Casey put her head in her hands and drew her mouth into a pout. "How about another one of those medieval stories of a knight and a princess and an evil dragon? I love those, and you're good at them. Except this time, make it end happily ever after."
"Casey, no one lives happily ever after. How about if the princess gets turned into an old hag, and the knight falls off his horse while he's fighting the dragon. He dies soon after from third-degree burns. The princess dies from old age, and the dragon conquers the world. The End."
"You are such a pessimist. Everyone always dies. Or it turns out extremely sad. Take the last book for example: the princess's huntsman died. What was the purpose?"
"Casey, life isn't perfect. Besides, he was a minor character and he had no brains."
"But he loved the princess and his life was dedicated to her."
"He died for her," Cricket fought.
"Well then, I guess I just read it differently." There was a long pause. "Why can't relationships be happily ever after?"
Cricket sighed. "Oh, no. Not the 'Why can't relationships be happily ever after' crap again. What is it this time?"
"Brian and I aren't talking to each other." Casey turned around and started pounding on her keyboard with nimble fingers, typing out the last of her children's story.
Now it was Cricket's turn to laugh. "I'm not worried, Casey, dahlin', why should you be? It'll turn out all right, like it always does."
"No. It's not the same this time. We really had an awful fight."
"Over what?" Cricket was worried when Casey paused.
Cricket laughed until her face was red and tears streamed down her face. "The toaster?"
"Cricket," Casey said furiously, "it's not funny. You see, he said he wanted--"
Cricket put her hand over her friend's mouth. "I don't even want to hear it."
She poured herself another cup of coffee and looked out the giant window to the street below. The people of the city caught up in the five o'clock rush. People with briefcases ran down the street to stop taxis; others tore up meter maid tickets and went on their way. From the fourth floor, Cricket could see a lot of the busy, people-filled city.
They look like ants, Cricket thought. They've all got places to go and things to do and average 1.5 lifestyles to live.
She turned away from the window and sat in deep thought.
"Maybe you could write a sequel to that other book. A lot of requests come in for that," Casey offered.
"Casey," Cricket said solemnly, "the story ended. They went off to live their lives, and when they found each other they would fall in love and live 'happily ever after'."
"Yes, but you never said that. They just left. People want to read when they fell in love again."
"Casey, people can think that up themselves.

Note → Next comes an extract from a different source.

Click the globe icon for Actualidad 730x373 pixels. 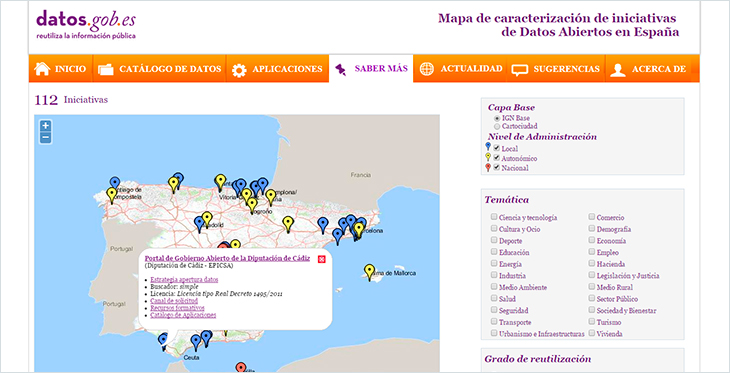pos(426,68)
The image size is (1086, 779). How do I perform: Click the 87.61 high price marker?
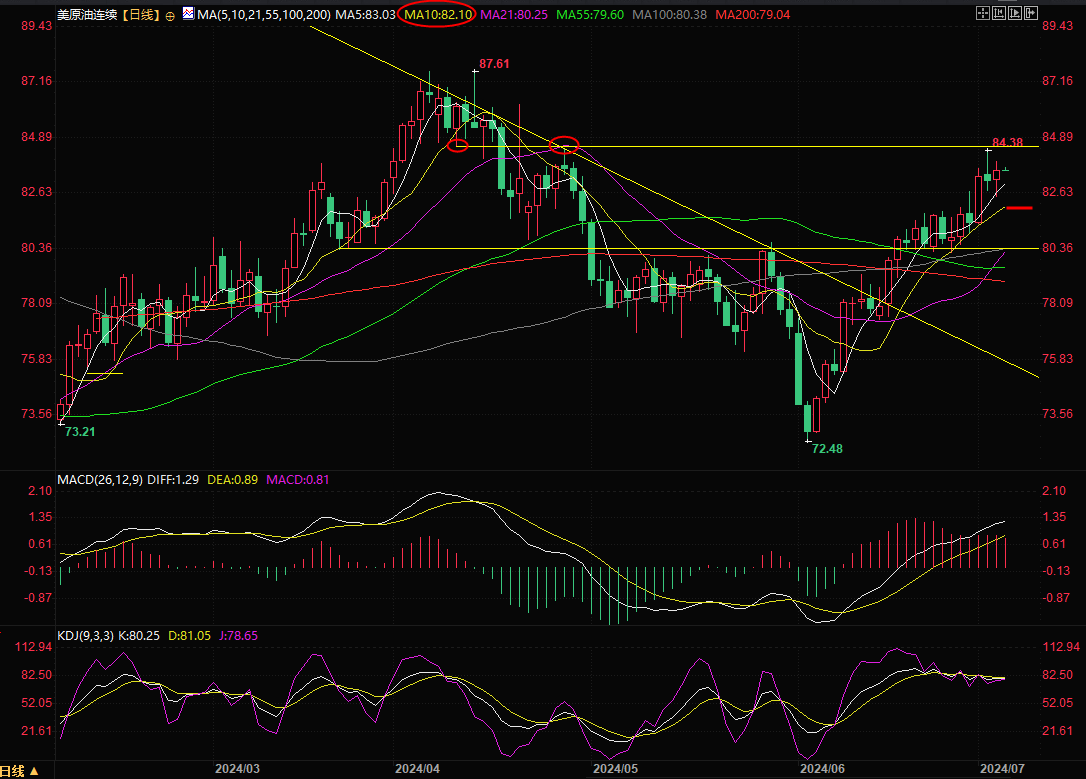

If I wrote it, the people might not like it. Then I would get complaint letters. These are much, much better." Cricket looked out the window just in time to see a Taylor's Florist truck pull up to the front of the tall building. Cricket sighed and waited for the shy delivery boy to press the intercom button.
A timid voice called through the speaker. "Florist."
Cricket turned the switch to unlock the front door. "Come on up," she called.
Casey turned around. "Now whoever thought to send us flowers?"
Cricket smiled slyly. As if she didn't know. There are probably a dozen yellow roses from Brian and a card that says 'I love you.' How unoriginal.
She had been through this many times in the past.
Casey opened the door and let in the red-haired boy. "Flowers for you again, Casey."
Casey smiled. "Oh, my favorite! Yellow roses!"
Cricket rolled her eyes.
The boy smiled at Cricket. "Thanks, Lance." She tousled his hair.
Casey tipped the young boy and sent him off. "Wasn't that sweet? I think he likes you."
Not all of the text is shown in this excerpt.